Eine gewisse Gelassenheit
Dabei gilt Integrationspolitik als wichtige „Querschnittsaufgabe“, die nahezu alle Verwaltungsbereiche betrifft: Schule und Bildung ebenso wie Arbeitsmarktpolitik, Sozialpolitik, Wohnen und Stadtentwicklung oder Kultur und Flüchtlingsfragen. Auf dem Papier steht die fachübergreifende Kooperation schon lange. Jetzt will das Land NRW die „Regionalen Arbeitsstellen zur Förderung von Kindern und Jugendlichen aus Zuwandererfamilien“ zu richtigen „Integrationszentren“ ausbauen. Das Ziel: die Bildungs- und Integrationsarbeit der Kommunen „noch besser“ zu verzahnen. Praktiker vor Ort sehen das eher skeptisch. Dass es nicht nur gelegentlich in den Behörden knirscht, hat auch mit dem Verhalten der Politischen Klasse zu tun. Sie neigt zu aufgeregten bis hysterischen Debatten und entwirft gerne medienwirksame Feindbilder, wenn es um die Zugewanderten geht. Das miserable und vorurteilsorientierte Zusammenspiel von Politik und Sicherheitsbehörden rund um die sogenannten Döner-Morde und eine angebliche „Türken-Mafia“ ist nur ein herausragendes Beispiel.
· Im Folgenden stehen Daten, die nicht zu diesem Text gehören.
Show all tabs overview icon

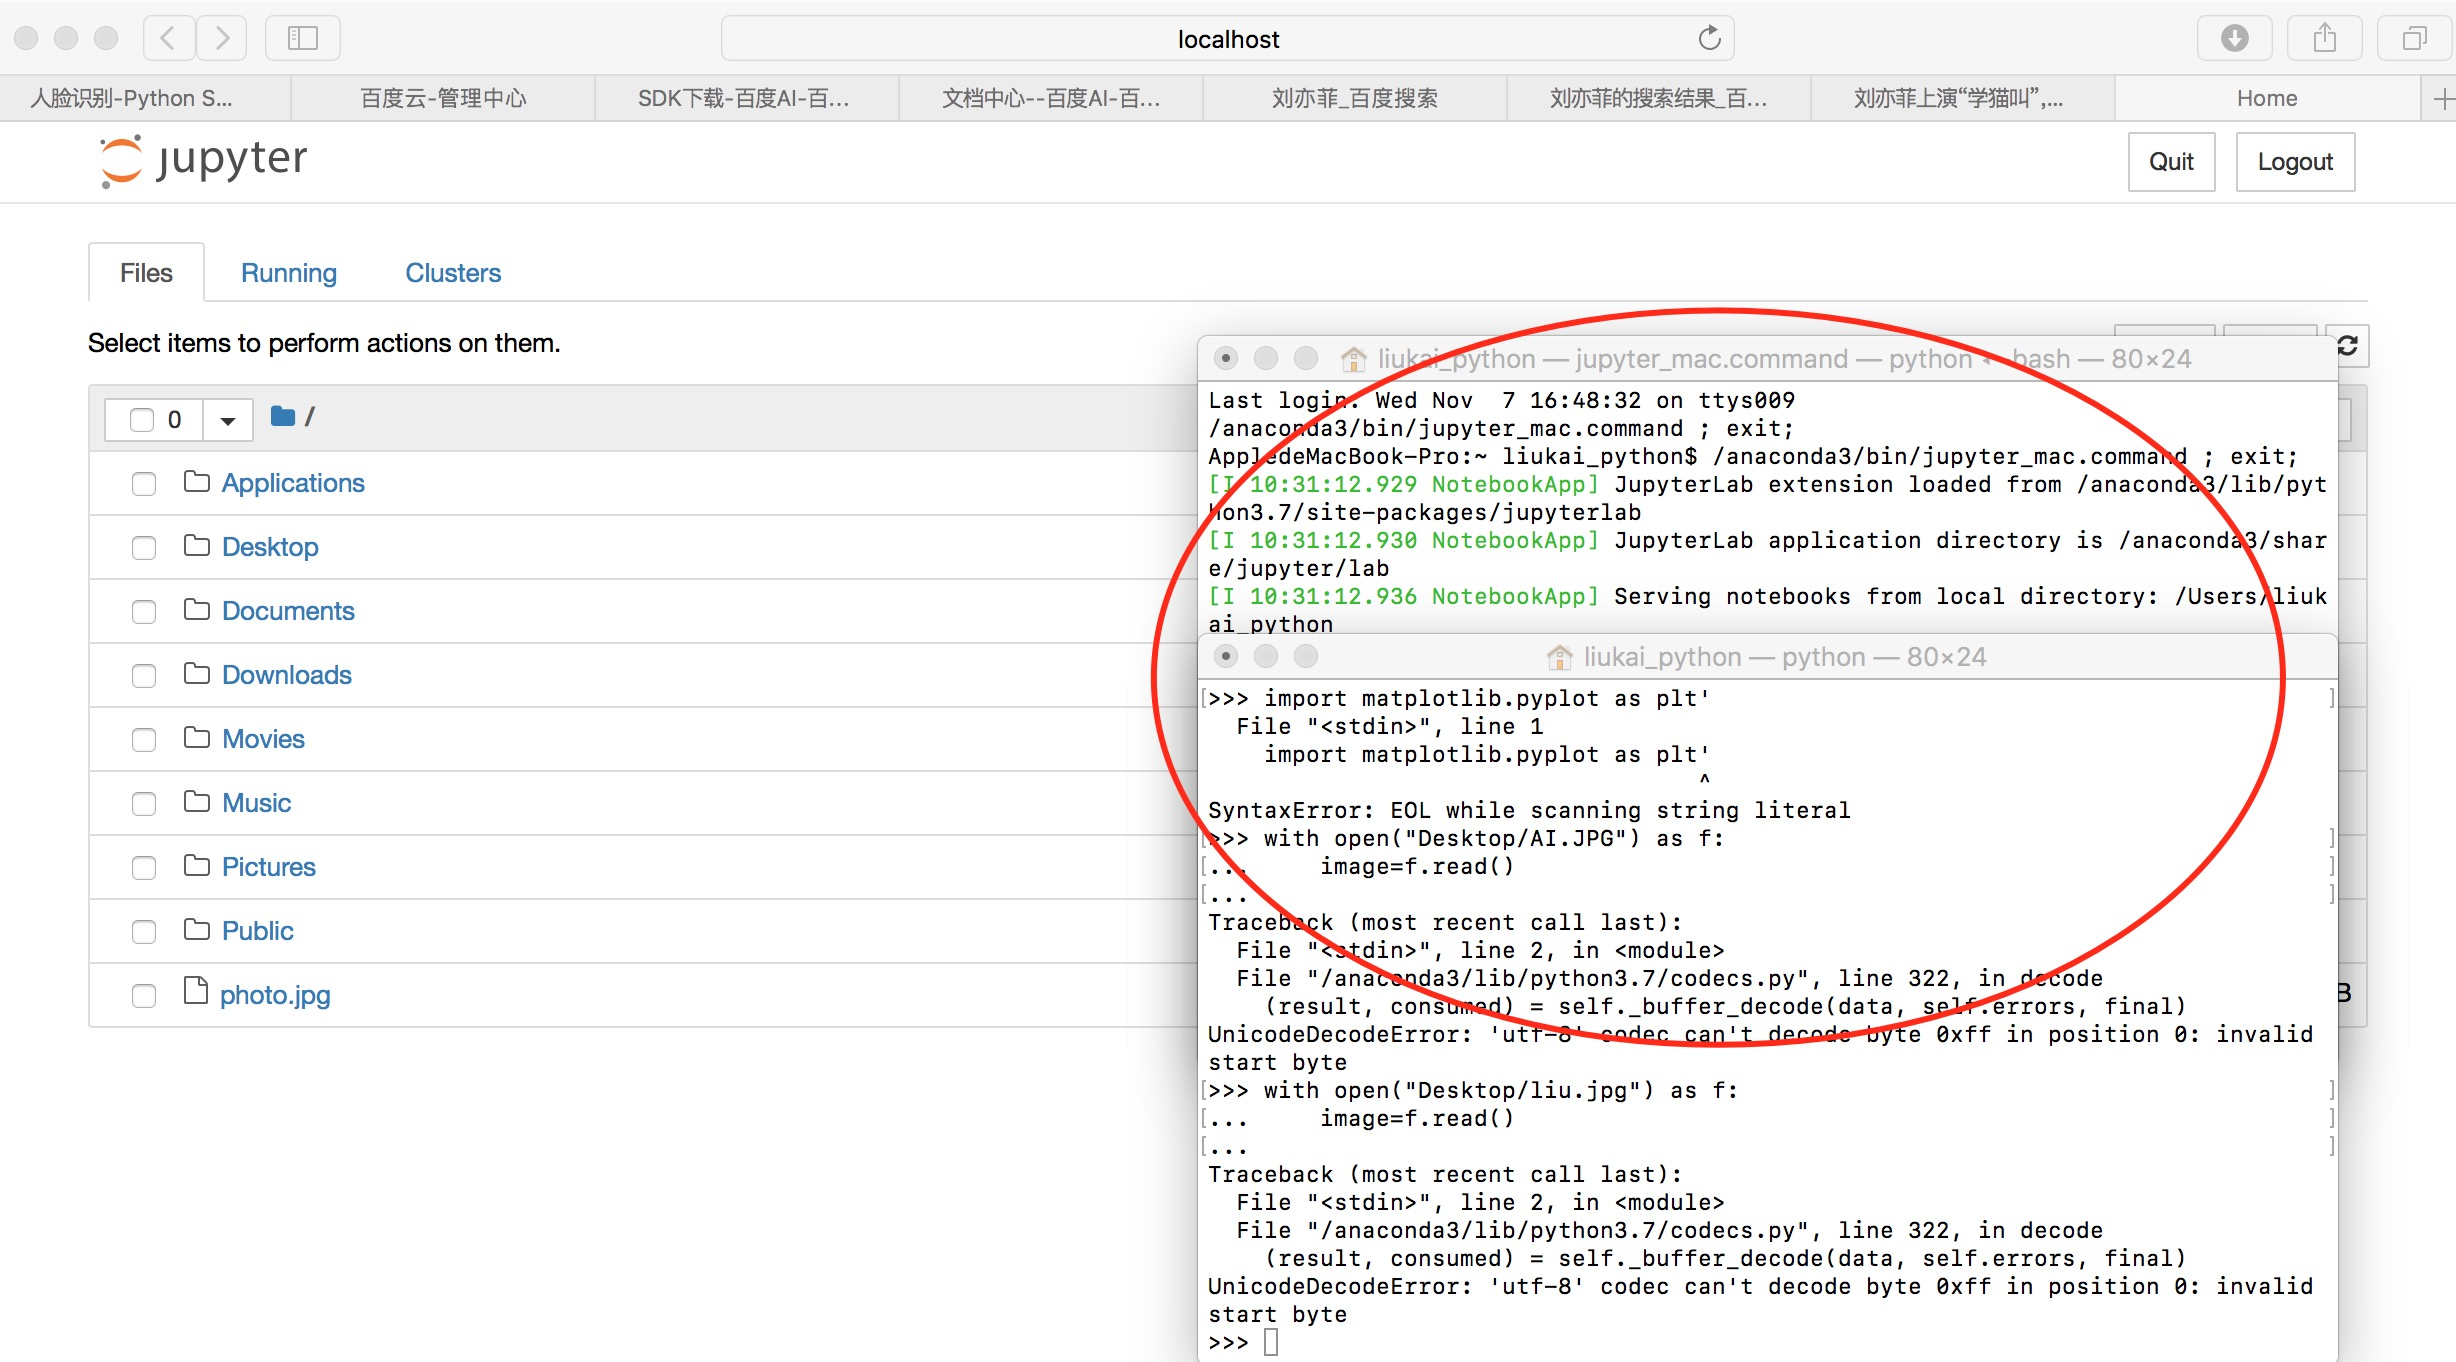coord(2415,38)
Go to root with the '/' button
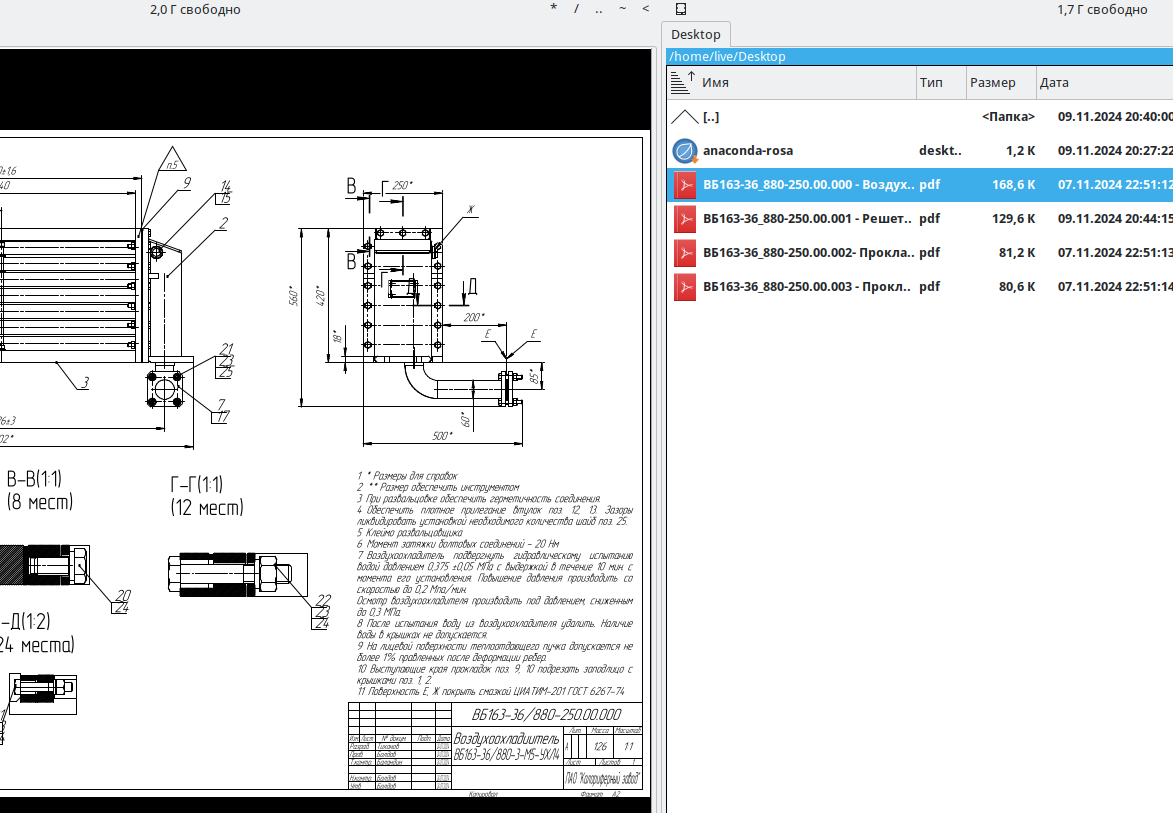 [576, 10]

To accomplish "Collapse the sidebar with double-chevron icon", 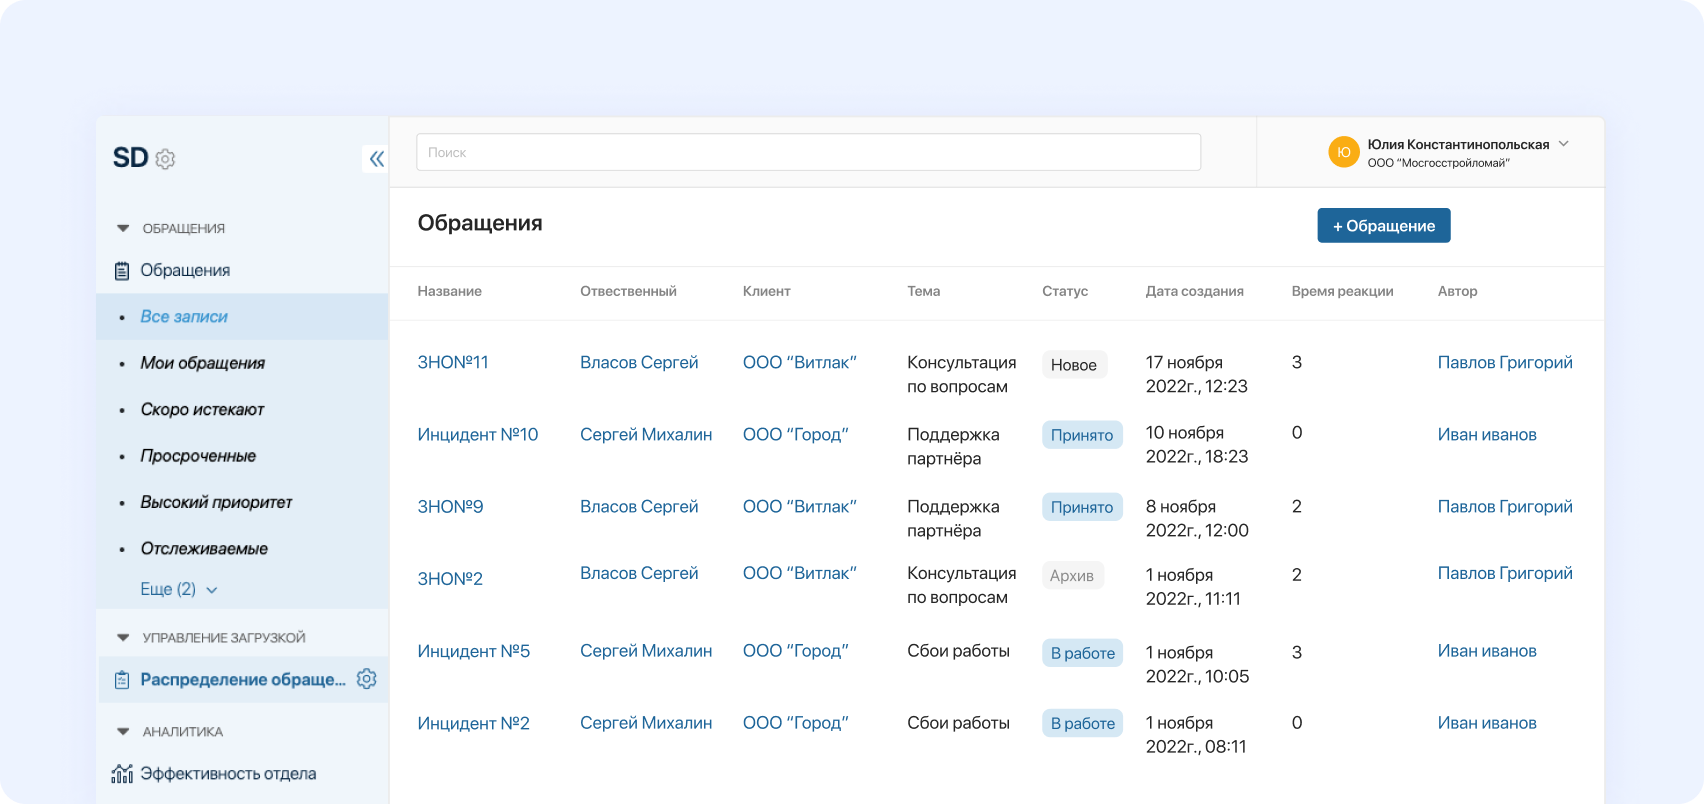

Dabei geht die Bevölkerung, aufs Ganze gesehen, ziemlich gelassen mit der neuen Vielfalt in der Nachbarschaft um. Das eben veröffentlichte und bundesweit erhobene „Integrationsbarometer“ bestätigt der deutschen Einwanderungsgesellschaft insgesamt einen „kritischen Integrationspragmatismus und verhaltenen Integrationsoptimismus“. Mehr als die Hälfte der Befragten bedauert dabei, dass die Diskussionen rund um das Thema Integration „eher oder viel zu negativ geführt“ werden. Natürlich gibt es auch hier Minderheiten. Die Neonazis von Pro Köln/NRW etwa, die ihren Krampf über andere Minderheiten verbreiten. Natürlich werden sie auch von der Angst vor ihrer Deklassierung getrieben. Denn „bei den Migrantinnen und Migranten ist die Bereitschaft zu Leistung und der Wille zum gesellschaftlichen Aufstieg deutlich ausgeprägter als in der deutschen Gesamtbevölkerung“, so die Integrationsstudie. Wer beflügelt denn nun diese sogenannten typisch deutschen Tugenden?